AIM
Reproduce everything from the line containing "Close the VAV" down to the line containing "Action: tap(299, 126)", with both of those lines included.

EXTRACTED DATA
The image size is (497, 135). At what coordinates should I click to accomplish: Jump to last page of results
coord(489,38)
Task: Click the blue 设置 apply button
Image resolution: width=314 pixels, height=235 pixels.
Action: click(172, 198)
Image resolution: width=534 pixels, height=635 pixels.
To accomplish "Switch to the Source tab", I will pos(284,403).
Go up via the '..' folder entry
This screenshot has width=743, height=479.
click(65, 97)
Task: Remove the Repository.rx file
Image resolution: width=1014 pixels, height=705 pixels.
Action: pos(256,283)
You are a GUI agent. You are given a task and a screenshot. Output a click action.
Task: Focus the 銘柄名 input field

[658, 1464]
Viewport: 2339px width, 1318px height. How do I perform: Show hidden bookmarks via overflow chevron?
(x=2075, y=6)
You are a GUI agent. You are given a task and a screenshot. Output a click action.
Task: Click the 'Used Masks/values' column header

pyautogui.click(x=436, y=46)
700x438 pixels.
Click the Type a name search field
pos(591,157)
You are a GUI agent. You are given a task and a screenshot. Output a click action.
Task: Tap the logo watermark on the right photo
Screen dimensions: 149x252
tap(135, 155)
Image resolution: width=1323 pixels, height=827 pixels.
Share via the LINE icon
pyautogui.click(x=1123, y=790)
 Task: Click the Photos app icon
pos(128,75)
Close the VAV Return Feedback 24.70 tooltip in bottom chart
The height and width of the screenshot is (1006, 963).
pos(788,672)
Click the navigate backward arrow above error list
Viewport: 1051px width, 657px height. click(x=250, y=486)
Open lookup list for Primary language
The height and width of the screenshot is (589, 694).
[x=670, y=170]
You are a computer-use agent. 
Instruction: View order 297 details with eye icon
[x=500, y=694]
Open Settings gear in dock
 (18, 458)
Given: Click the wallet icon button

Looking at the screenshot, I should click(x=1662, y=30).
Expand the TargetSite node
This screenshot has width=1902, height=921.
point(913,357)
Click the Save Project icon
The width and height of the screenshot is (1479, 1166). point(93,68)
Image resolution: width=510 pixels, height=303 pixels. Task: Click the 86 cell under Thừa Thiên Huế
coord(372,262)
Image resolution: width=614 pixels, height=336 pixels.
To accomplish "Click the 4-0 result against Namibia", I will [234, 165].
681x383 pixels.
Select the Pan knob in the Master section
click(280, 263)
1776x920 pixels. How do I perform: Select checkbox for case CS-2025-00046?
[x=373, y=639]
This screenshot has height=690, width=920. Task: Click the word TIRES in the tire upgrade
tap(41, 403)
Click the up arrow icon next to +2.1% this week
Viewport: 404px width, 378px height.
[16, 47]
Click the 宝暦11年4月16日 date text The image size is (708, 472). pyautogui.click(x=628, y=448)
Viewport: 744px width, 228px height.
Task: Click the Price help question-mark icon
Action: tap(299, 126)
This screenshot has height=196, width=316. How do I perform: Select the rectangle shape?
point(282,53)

OUTPUT BELOW
Close the VAV Return Feedback 24.70 tooltip in bottom chart
The height and width of the screenshot is (1006, 963).
pos(788,672)
Click the navigate backward arrow above error list
Viewport: 1051px width, 657px height. click(x=250, y=486)
Open lookup list for Primary language
The height and width of the screenshot is (589, 694).
[x=670, y=170]
You are a computer-use agent. 
Instruction: View order 297 details with eye icon
[x=500, y=694]
Open Settings gear in dock
 (18, 458)
Given: Click the wallet icon button

Looking at the screenshot, I should click(x=1662, y=30).
Expand the TargetSite node
This screenshot has width=1902, height=921.
point(913,357)
Click the Save Project icon
The width and height of the screenshot is (1479, 1166). point(93,68)
Image resolution: width=510 pixels, height=303 pixels. Task: Click the 86 cell under Thừa Thiên Huế
coord(372,262)
Image resolution: width=614 pixels, height=336 pixels.
To accomplish "Click the 4-0 result against Namibia", I will [234, 165].
681x383 pixels.
Select the Pan knob in the Master section
click(280, 263)
1776x920 pixels. How do I perform: Select checkbox for case CS-2025-00046?
[x=373, y=639]
This screenshot has height=690, width=920. Task: Click the word TIRES in the tire upgrade
tap(41, 403)
Click the up arrow icon next to +2.1% this week
Viewport: 404px width, 378px height.
[16, 47]
Click the 宝暦11年4月16日 date text The image size is (708, 472). pyautogui.click(x=628, y=448)
Viewport: 744px width, 228px height.
Task: Click the Price help question-mark icon
Action: tap(299, 126)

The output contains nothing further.